**ASSIGNED TASK:** Restate the data exactly, with nothing altered.

**GIVEN RECORDS:**

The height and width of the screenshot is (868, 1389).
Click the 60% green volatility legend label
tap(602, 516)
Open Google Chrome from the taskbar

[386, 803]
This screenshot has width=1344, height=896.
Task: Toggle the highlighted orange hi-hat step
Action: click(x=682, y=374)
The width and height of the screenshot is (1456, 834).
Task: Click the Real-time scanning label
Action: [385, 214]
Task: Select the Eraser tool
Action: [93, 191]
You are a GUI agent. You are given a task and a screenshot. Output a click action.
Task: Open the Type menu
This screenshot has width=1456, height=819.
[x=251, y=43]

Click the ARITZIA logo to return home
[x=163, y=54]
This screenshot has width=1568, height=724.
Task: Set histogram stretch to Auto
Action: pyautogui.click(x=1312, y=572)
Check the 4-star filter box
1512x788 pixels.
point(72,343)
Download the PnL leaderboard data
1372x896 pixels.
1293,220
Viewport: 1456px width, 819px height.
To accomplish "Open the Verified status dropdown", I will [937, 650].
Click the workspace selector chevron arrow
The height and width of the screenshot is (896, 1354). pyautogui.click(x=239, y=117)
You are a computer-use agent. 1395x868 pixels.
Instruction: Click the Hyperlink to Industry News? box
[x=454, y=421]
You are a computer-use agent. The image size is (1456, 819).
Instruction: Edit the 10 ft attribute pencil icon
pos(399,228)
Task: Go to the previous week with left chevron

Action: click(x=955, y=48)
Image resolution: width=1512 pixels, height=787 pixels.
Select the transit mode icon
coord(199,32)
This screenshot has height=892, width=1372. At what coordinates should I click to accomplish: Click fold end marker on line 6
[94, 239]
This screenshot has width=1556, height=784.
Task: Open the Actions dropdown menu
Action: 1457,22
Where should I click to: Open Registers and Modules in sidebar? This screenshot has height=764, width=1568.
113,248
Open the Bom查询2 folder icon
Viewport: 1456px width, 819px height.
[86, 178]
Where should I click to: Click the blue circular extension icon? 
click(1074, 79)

**TASK OUTPUT:**
The height and width of the screenshot is (868, 1389).
Click the 60% green volatility legend label
tap(602, 516)
Open Google Chrome from the taskbar

[386, 803]
This screenshot has width=1344, height=896.
Task: Toggle the highlighted orange hi-hat step
Action: click(x=682, y=374)
The width and height of the screenshot is (1456, 834).
Task: Click the Real-time scanning label
Action: [385, 214]
Task: Select the Eraser tool
Action: [93, 191]
You are a GUI agent. You are given a task and a screenshot. Output a click action.
Task: Open the Type menu
This screenshot has width=1456, height=819.
[x=251, y=43]

Click the ARITZIA logo to return home
[x=163, y=54]
This screenshot has width=1568, height=724.
Task: Set histogram stretch to Auto
Action: pyautogui.click(x=1312, y=572)
Check the 4-star filter box
1512x788 pixels.
point(72,343)
Download the PnL leaderboard data
1372x896 pixels.
1293,220
Viewport: 1456px width, 819px height.
To accomplish "Open the Verified status dropdown", I will [937, 650].
Click the workspace selector chevron arrow
The height and width of the screenshot is (896, 1354). pyautogui.click(x=239, y=117)
You are a computer-use agent. 1395x868 pixels.
Instruction: Click the Hyperlink to Industry News? box
[x=454, y=421]
You are a computer-use agent. The image size is (1456, 819).
Instruction: Edit the 10 ft attribute pencil icon
pos(399,228)
Task: Go to the previous week with left chevron

Action: click(x=955, y=48)
Image resolution: width=1512 pixels, height=787 pixels.
Select the transit mode icon
coord(199,32)
This screenshot has height=892, width=1372. At what coordinates should I click to accomplish: Click fold end marker on line 6
[94, 239]
This screenshot has width=1556, height=784.
Task: Open the Actions dropdown menu
Action: 1457,22
Where should I click to: Open Registers and Modules in sidebar? This screenshot has height=764, width=1568.
113,248
Open the Bom查询2 folder icon
Viewport: 1456px width, 819px height.
[86, 178]
Where should I click to: Click the blue circular extension icon? 
click(1074, 79)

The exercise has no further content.